Last modified: December 21, 2002
Text Encoding Initiative (TEI)

"Initially launched in 1987, the TEI is an international and interdisciplinary standard that helps libraries, museums, publishers, and individual scholars represent all kinds of literary and linguistic texts for online research and teaching, using an encoding scheme that is maximally expressive and minimally obsolescent."

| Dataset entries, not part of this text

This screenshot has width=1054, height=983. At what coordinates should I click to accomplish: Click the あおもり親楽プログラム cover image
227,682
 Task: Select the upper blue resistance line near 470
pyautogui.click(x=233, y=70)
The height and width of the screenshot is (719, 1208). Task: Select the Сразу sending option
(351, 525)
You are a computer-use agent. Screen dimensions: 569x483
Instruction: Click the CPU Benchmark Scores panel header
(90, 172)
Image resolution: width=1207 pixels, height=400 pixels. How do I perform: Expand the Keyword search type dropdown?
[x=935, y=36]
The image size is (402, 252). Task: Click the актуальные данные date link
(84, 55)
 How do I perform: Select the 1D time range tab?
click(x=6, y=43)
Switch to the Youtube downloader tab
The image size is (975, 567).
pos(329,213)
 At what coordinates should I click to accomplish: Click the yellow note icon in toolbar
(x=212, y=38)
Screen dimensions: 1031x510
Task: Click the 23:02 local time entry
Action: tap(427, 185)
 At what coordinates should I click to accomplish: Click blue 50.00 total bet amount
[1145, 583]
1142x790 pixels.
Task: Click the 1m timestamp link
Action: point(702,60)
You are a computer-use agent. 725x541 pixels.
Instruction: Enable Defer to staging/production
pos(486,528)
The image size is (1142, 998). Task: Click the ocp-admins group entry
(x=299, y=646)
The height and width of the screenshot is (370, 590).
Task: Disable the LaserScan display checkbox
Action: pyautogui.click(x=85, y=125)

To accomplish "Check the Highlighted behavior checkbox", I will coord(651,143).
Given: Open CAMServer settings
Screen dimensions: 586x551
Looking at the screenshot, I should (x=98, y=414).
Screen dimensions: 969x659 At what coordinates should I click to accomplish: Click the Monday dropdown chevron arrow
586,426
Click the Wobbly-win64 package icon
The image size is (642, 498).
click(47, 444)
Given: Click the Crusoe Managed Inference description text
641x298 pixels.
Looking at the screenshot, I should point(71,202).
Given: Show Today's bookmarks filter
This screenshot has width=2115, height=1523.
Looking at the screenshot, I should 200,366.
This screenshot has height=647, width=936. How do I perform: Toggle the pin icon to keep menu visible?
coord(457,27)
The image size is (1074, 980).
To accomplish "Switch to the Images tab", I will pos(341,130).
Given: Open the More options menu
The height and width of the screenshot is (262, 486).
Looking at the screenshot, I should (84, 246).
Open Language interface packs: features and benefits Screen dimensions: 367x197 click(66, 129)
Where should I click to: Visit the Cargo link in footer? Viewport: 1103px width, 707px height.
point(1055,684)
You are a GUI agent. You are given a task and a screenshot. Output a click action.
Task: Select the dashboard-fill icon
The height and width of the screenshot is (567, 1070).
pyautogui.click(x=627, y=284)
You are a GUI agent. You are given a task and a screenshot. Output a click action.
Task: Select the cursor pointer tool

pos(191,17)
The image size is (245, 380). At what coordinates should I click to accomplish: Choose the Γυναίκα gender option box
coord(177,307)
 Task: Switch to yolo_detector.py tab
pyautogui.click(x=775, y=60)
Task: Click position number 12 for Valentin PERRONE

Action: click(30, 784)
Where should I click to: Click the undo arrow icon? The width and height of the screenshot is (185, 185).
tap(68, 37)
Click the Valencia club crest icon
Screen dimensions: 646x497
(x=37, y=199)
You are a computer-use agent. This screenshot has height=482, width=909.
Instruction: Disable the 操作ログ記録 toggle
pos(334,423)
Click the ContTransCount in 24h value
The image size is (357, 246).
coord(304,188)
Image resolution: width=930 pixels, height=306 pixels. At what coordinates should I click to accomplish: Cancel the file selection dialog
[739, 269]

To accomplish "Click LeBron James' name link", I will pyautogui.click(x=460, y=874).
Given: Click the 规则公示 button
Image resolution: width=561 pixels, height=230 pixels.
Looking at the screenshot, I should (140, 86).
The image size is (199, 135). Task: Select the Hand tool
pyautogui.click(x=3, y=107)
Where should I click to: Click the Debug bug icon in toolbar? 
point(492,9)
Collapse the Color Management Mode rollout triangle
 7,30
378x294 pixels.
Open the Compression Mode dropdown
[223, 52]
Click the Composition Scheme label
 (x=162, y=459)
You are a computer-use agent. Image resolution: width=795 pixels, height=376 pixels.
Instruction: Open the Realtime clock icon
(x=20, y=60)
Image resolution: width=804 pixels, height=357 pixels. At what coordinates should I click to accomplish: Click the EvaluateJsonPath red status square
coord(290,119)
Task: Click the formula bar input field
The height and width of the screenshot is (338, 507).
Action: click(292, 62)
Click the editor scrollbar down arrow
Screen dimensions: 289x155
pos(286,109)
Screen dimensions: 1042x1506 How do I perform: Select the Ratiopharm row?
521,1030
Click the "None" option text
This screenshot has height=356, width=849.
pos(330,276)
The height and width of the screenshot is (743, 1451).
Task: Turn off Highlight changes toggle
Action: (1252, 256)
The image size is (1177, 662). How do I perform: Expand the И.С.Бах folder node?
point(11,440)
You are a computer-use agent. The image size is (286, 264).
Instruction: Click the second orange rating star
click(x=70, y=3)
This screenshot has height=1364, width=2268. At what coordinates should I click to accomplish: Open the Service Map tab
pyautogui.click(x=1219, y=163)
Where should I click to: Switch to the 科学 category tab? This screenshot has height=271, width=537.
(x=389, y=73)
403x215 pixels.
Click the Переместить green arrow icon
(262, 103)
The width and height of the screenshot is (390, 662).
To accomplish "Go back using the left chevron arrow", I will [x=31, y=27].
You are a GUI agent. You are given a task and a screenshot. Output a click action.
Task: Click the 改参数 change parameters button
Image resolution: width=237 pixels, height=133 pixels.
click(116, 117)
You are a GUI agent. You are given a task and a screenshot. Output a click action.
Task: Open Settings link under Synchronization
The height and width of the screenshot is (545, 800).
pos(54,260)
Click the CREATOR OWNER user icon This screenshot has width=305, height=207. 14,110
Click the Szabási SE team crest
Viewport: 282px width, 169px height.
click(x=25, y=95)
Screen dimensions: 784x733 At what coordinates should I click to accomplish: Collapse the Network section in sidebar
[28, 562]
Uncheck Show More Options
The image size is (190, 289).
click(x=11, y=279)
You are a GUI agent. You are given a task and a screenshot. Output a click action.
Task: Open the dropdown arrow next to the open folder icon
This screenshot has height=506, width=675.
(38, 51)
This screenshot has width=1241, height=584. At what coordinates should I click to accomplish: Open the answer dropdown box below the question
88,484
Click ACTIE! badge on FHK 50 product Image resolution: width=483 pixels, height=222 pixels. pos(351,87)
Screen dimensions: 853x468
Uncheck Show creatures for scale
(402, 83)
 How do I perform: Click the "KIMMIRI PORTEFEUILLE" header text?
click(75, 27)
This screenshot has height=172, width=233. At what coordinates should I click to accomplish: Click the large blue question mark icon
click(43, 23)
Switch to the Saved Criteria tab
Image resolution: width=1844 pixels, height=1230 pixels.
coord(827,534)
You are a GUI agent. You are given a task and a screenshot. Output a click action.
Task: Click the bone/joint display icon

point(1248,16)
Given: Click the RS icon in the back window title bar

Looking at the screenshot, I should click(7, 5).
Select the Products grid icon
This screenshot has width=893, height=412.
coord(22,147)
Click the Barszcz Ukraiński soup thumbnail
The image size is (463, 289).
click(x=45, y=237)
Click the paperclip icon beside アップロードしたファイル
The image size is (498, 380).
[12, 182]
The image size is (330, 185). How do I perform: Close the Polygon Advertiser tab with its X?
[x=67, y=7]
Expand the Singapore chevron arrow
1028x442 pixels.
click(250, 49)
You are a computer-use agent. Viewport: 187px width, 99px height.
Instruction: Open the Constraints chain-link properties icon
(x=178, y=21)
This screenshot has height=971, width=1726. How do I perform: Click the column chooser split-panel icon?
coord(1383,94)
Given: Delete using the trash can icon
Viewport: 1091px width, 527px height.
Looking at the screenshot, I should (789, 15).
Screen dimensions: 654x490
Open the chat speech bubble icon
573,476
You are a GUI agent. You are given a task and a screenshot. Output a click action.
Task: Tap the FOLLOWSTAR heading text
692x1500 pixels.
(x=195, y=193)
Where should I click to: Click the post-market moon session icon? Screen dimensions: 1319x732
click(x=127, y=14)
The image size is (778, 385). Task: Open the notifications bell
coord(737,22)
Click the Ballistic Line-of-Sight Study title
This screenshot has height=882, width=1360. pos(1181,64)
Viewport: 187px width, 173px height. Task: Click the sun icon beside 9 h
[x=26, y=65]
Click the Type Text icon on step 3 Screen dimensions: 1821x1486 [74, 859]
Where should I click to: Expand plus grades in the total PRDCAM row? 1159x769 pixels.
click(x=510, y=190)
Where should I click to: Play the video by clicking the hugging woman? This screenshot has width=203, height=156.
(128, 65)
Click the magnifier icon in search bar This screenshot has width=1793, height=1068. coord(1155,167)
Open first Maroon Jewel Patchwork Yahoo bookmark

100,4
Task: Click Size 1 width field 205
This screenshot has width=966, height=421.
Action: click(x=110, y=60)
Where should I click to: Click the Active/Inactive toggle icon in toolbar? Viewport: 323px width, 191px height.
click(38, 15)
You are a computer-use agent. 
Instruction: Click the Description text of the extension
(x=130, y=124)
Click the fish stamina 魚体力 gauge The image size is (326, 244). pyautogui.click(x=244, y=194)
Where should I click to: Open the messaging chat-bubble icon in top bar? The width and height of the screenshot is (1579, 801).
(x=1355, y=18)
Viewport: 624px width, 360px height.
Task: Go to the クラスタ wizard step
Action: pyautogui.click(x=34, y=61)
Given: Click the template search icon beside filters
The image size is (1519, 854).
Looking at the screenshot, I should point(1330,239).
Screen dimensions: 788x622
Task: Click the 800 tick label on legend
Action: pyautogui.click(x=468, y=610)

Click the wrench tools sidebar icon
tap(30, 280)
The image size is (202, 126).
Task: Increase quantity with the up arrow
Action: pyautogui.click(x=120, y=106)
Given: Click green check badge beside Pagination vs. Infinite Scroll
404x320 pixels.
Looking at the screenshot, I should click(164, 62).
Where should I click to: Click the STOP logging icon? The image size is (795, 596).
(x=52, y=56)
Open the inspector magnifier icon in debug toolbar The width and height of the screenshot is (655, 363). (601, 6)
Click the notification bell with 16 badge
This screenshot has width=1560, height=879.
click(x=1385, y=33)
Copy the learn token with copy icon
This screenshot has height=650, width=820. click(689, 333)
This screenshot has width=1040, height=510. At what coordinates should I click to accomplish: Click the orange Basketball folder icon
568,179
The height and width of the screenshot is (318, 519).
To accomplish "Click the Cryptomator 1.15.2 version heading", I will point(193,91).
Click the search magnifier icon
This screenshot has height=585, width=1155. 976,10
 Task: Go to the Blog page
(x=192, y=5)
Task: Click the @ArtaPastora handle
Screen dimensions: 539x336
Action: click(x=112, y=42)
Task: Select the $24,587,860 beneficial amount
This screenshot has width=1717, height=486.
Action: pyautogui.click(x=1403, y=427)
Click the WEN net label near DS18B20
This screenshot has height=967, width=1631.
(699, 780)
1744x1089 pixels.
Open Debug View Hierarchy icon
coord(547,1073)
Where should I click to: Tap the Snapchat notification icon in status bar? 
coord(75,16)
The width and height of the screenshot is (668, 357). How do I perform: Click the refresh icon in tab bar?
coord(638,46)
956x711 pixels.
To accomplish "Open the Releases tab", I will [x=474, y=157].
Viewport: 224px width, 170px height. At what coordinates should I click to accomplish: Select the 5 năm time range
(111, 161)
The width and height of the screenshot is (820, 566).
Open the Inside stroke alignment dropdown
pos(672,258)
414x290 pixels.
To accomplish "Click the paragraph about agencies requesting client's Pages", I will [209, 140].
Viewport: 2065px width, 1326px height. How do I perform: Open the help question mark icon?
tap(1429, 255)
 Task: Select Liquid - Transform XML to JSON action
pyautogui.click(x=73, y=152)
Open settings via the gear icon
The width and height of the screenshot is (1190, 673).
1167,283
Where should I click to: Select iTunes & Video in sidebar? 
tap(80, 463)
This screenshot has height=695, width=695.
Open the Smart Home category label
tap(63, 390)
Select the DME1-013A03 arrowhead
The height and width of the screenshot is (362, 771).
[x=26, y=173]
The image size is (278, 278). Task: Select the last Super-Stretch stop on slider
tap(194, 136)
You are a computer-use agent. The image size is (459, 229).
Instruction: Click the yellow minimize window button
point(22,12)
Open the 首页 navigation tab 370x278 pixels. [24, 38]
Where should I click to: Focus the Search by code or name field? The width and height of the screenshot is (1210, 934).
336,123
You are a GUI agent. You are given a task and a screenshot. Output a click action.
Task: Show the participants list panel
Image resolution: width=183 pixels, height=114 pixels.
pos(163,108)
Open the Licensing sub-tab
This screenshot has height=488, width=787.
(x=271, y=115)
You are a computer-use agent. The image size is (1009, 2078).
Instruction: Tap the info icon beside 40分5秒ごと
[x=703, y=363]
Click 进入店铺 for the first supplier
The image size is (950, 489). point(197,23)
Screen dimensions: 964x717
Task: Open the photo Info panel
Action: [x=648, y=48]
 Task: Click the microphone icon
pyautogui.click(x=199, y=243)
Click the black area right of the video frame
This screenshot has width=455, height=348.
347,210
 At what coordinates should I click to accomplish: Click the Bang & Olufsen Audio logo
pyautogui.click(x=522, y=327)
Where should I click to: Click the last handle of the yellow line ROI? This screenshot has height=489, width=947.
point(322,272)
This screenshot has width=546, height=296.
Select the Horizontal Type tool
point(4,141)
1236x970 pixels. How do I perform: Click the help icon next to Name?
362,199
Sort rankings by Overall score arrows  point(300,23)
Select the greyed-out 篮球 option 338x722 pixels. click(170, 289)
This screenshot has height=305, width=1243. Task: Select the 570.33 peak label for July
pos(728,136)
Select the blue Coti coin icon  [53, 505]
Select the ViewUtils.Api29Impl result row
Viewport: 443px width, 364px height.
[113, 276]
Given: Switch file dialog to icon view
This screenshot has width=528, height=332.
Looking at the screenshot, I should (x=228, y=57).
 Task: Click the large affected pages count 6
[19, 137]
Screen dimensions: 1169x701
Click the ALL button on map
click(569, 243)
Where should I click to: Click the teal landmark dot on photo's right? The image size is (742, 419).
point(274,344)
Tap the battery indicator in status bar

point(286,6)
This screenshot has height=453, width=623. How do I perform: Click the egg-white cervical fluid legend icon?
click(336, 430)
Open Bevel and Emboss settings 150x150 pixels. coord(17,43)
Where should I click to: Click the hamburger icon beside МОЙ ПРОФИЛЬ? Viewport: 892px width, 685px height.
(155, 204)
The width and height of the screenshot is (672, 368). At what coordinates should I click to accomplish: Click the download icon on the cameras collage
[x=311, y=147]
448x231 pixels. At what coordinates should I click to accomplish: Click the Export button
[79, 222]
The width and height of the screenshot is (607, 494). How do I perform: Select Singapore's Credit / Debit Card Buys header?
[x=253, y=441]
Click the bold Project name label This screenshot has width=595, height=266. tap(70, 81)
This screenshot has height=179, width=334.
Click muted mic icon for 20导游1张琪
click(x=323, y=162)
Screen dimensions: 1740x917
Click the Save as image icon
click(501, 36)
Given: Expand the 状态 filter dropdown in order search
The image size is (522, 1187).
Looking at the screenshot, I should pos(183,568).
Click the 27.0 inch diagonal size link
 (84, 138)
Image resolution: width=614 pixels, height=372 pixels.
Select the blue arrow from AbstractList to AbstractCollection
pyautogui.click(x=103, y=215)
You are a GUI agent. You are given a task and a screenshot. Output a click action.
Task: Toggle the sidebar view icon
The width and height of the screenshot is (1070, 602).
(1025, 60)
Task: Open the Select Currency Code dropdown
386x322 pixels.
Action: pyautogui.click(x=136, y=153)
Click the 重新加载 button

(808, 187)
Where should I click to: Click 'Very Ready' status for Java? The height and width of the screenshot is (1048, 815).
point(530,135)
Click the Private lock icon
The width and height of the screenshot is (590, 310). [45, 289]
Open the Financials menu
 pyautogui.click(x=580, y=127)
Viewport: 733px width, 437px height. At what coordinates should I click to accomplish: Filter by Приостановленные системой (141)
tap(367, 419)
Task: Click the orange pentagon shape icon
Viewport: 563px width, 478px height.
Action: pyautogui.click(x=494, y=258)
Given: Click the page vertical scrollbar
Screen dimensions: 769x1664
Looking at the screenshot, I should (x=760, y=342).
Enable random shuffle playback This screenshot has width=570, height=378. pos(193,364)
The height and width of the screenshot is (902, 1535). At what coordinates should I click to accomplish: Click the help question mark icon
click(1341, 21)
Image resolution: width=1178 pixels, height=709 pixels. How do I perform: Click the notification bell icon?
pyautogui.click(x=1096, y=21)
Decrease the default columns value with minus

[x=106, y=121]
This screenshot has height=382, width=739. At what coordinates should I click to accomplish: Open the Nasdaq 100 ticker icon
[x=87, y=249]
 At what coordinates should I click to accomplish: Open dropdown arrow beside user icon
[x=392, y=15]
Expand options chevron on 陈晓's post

[June 15, 2002] In June 2002 the Text Encoding Initiative (TEI) Consortium P4. The Consortium, now in its second year, is an international non-profit corporation set up to maintain and develop the TEI system, which has become the de facto standard for scholarly work with digital text since its first publication in 1994. The launch of a fully XML-compliant version of the TEI Guidelines is a significant advance, placing the TEI firmly in the mainstream of current digital library and World Wide Web developments. The new edition has been available online for a few months, and will continue to be so, but the print edition now available from the University of Virginia Press (URL) marks a new milestone in the history of this long standing exercise in scholarly communication and international co-operation. In simple terms, the TEI Guidelines define a language for describing how texts are constructed and propose names for their components. By defining a standard set of names the Guidelines make it possible for different computer representations of texts to be combined into vast databases, and they also provide a common language for scholars wishing to work collaboratively. There are many such standard vocabularies in the industrial world -- in banking, in aircraft maintenance, or in chemical modelling, for example. The TEI's achievement has been to try to do the same thing for textual and linguistic data -- both for those working with the written culture of the past and for those studying the development of language itself. Membership in the TEI Consortium has climbed steadily during its first year of operation, standing at 56 members worldwide in May 2002, ranging from small university research projects to major academic libraries and institutions. The consortium offers a range of membership benefits including participation in TEI elections, special access to training, consultation on grant proposals, and free or discounted copies of the TEI Guidelines."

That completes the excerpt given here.